Data Visualization with Python
Unlock the power of your data by transforming raw numbers into compelling visual stories. This module introduces you to essential Python libraries for creating informative and beautiful charts and graphs.
Course Objectives:
- Understand the importance of data visualization.
- Learn to use Matplotlib for static visualizations.
- Explore Seaborn for enhanced statistical graphics.
- Discover Plotly for interactive and web-based visualizations.
- Apply visualization techniques to real-world datasets.
Module 1: Introduction to Data Visualization
We begin by understanding why visual representations are crucial for data analysis and communication. We'll cover basic concepts and best practices in chart design.
Topics: Principles of effective visualization, types of charts, choosing the right chart.
Module 2: Matplotlib Fundamentals
Matplotlib is the foundational plotting library in Python. You'll learn to create basic plots like line plots, scatter plots, bar charts, and histograms.
Topics: Creating figures and axes, plotting basic charts, customizing plots (titles, labels, legends), saving plots.
Example: Simple Line Plot
import matplotlib.pyplot as plt
import numpy as np
x = np.linspace(0, 10, 100)
y = np.sin(x)
plt.figure(figsize=(10, 6))
plt.plot(x, y, label='sin(x)', color='blue')
plt.title('Sine Wave')
plt.xlabel('X-axis')
plt.ylabel('Y-axis')
plt.legend()
plt.grid(True)
plt.show()
Module 3: Seaborn for Statistical Graphics
Seaborn builds on Matplotlib to provide a higher-level interface for drawing attractive and informative statistical graphics. It's excellent for exploring relationships within datasets.
Topics: Distribution plots (histograms, KDE), relational plots (scatter plots, line plots with regression), categorical plots (box plots, violin plots, count plots).
Example: Scatter Plot with Regression Line
import seaborn as sns
import matplotlib.pyplot as plt
import pandas as pd
# Sample Data
data = {
'x': np.random.rand(50) * 10,
'y': np.random.rand(50) * 10 + np.random.randn(50) * 2
}
df = pd.DataFrame(data)
plt.figure(figsize=(10, 6))
sns.regplot(x='x', y='y', data=df, scatter_kws={'s': 50, 'alpha': 0.7}, line_kws={'color': 'red'})

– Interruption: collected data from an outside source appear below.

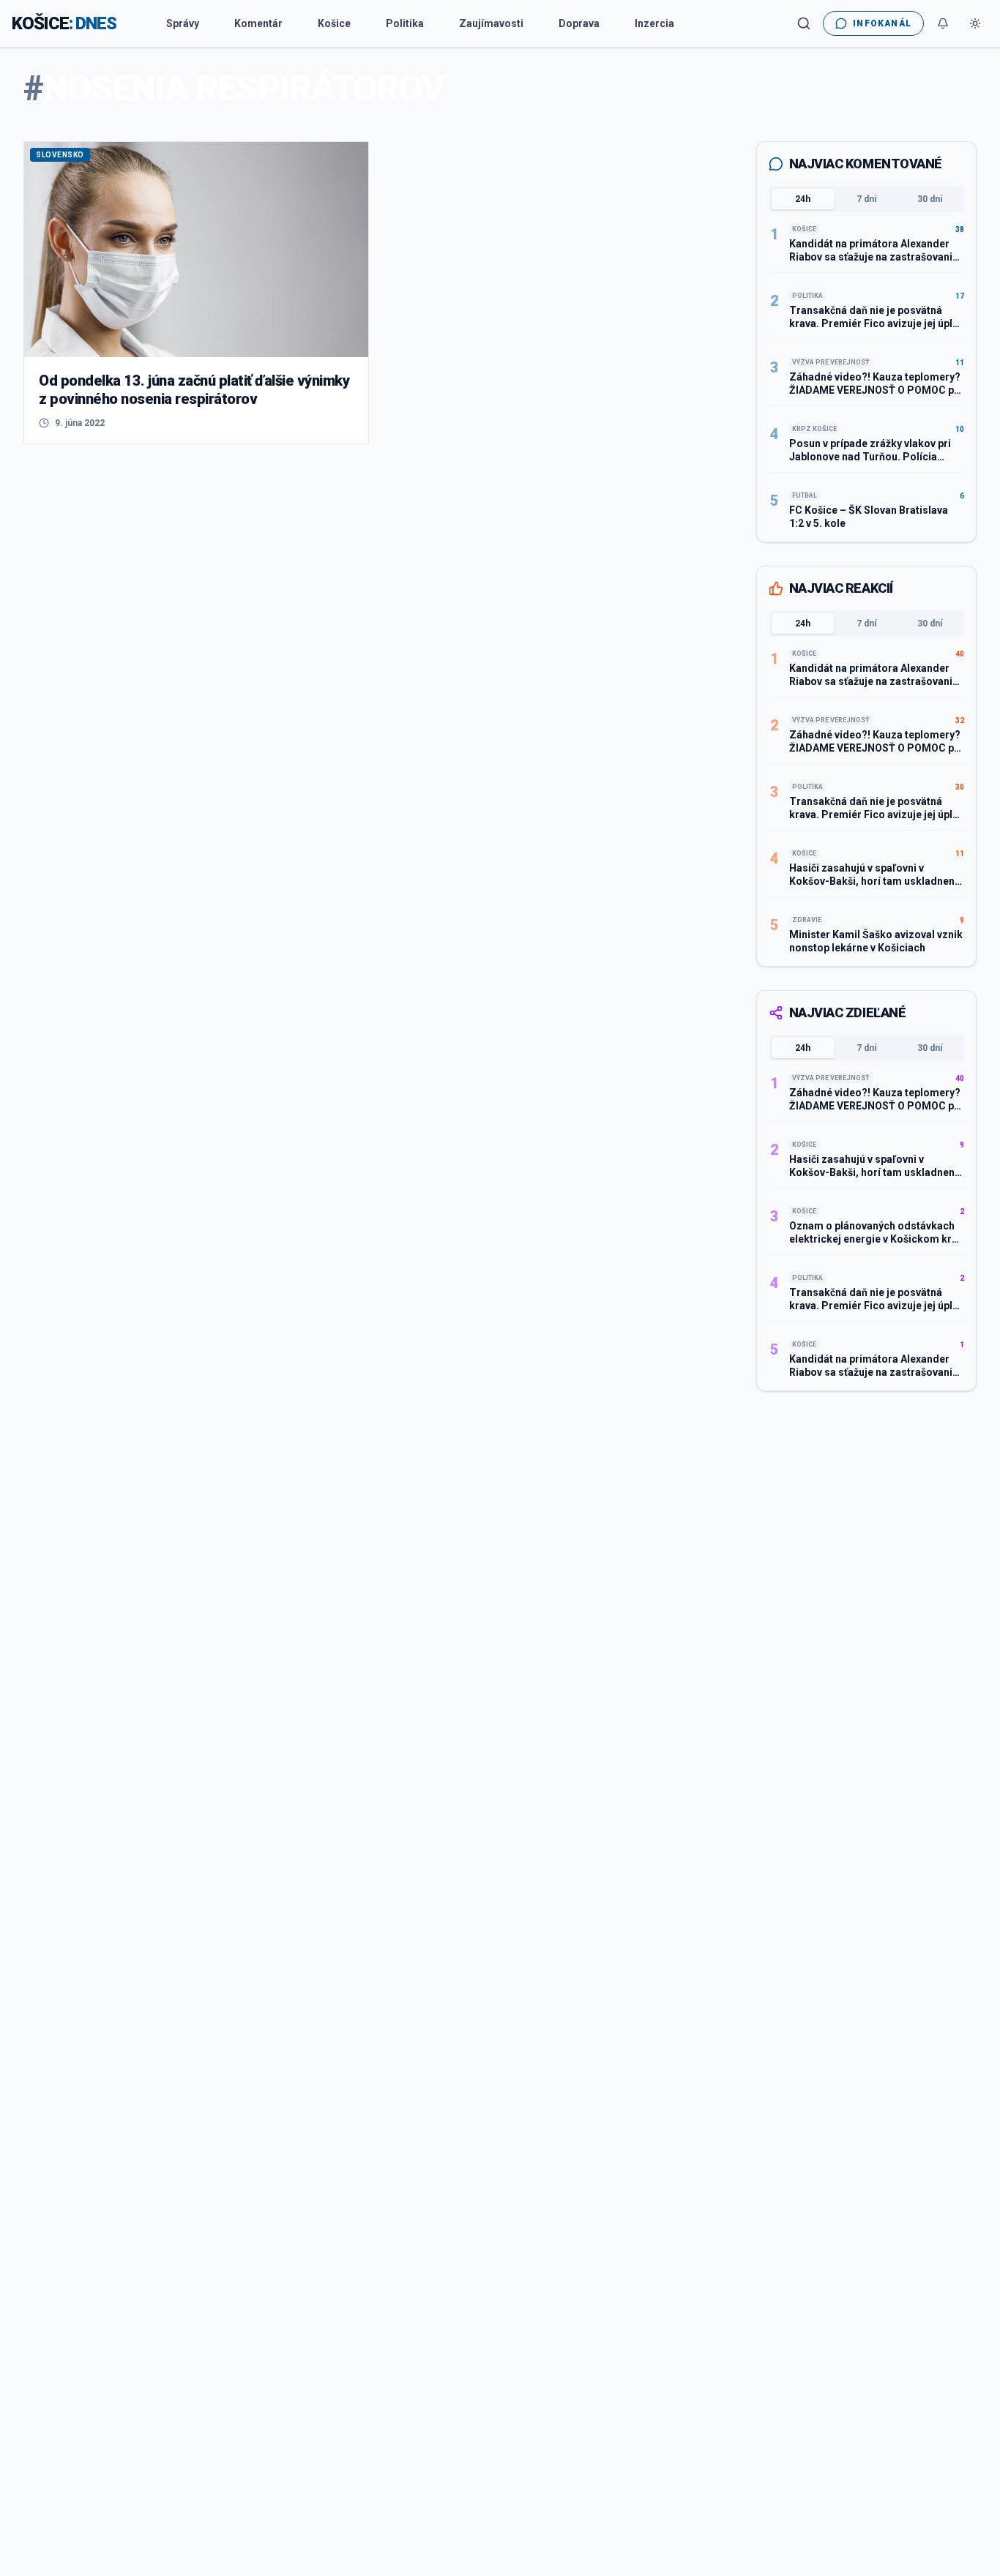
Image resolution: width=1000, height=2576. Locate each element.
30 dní (929, 199)
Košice (334, 23)
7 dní (866, 199)
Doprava (579, 23)
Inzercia (654, 23)
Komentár (258, 23)
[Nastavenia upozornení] (943, 23)
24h (802, 199)
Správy (182, 23)
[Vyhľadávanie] (804, 23)
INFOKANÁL (882, 23)
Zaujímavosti (491, 23)
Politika (405, 23)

plt.title('Scatter Plot with Regression Line')
plt.xlabel('X Value')
plt.ylabel('Y Value')
plt.grid(True)
plt.show()
Module 4: Interactive Visualizations with Plotly
For dynamic and interactive plots that can be embedded in web applications, Plotly is a powerful choice. You'll learn to create responsive charts with tooltips and zooming capabilities.
Topics: Introduction to Plotly Express, creating scatter, bar, and line plots with Plotly, basic interactivity.
Example: Interactive Scatter Plot
import plotly.express as px
import pandas as pd
import numpy as np
# Sample Data
data = {
'Category': np.random.choice(['A', 'B', 'C'], 100),
'Value': np.random.randn(100) * 5 + 10,
'Size': np.random.rand(100) * 20 + 5
}
df = pd.DataFrame(data)
fig = px.scatter(df, x="Category", y="Value", size="Size", color="Category",
title="Interactive Scatter Plot by Category")
fig.show()
Module 5: Project: Visualizing a Dataset
Apply what you've learned by visualizing a real-world dataset. You'll choose a dataset, explore it, and create a series of visualizations to uncover insights and communicate findings effectively.
Deliverables: Jupyter Notebook with code and visualizations, a short summary of findings.